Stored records
+-------+
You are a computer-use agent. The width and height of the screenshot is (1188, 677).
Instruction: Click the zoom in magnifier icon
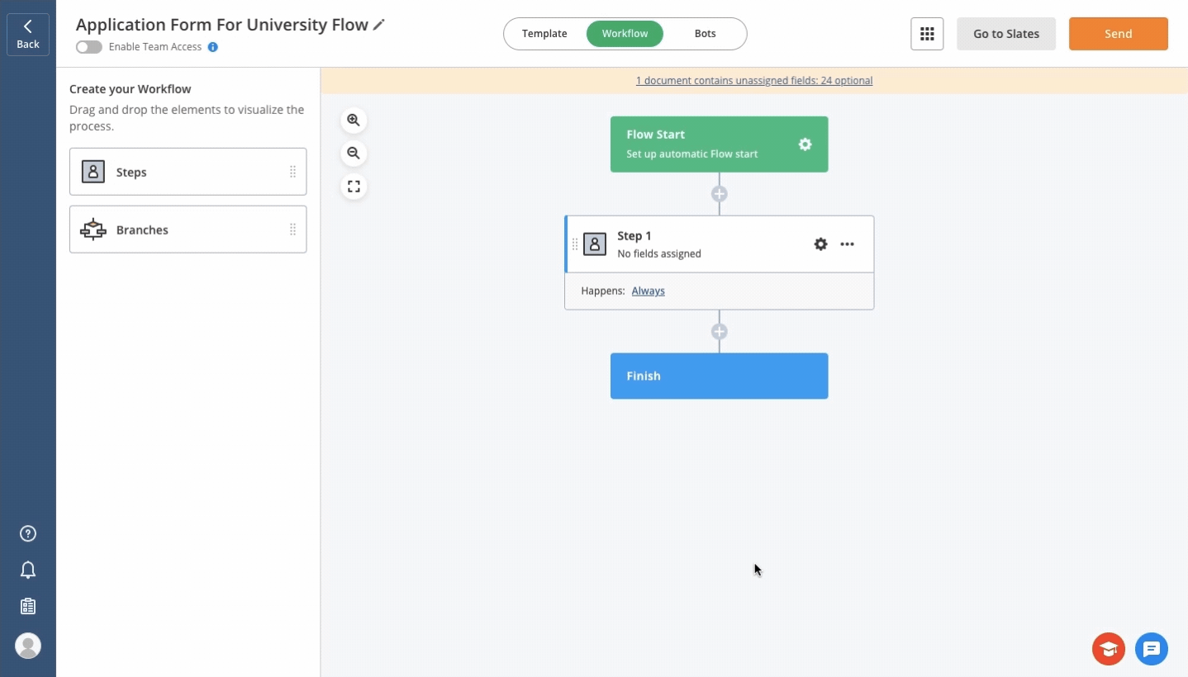[354, 121]
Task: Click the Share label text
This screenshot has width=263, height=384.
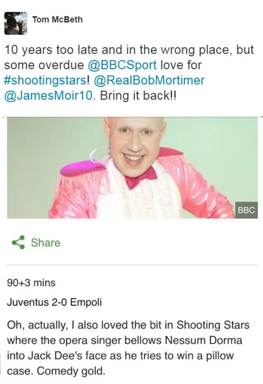Action: click(x=46, y=243)
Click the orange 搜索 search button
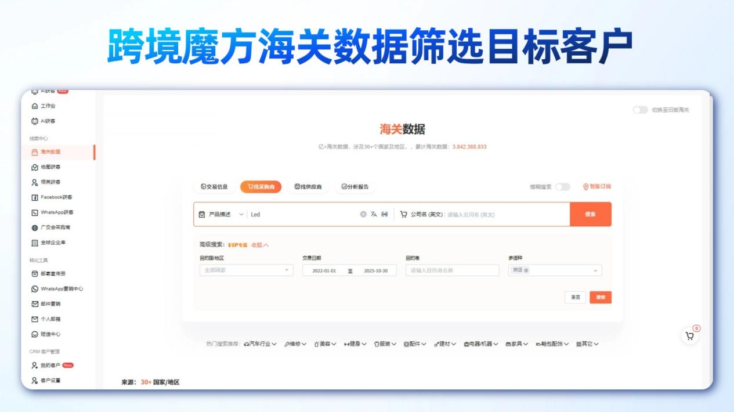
+-------+
▶ [What is expected] Only the pictures stay out; the rest of the entries above must be written out exactly.

▶ [Solution below]
You are a computer-use agent. The width and height of the screenshot is (1188, 677).
Instruction: Click the zoom in magnifier icon
[354, 121]
Task: Click the Share label text
This screenshot has width=263, height=384.
Action: click(x=46, y=243)
Click the orange 搜索 search button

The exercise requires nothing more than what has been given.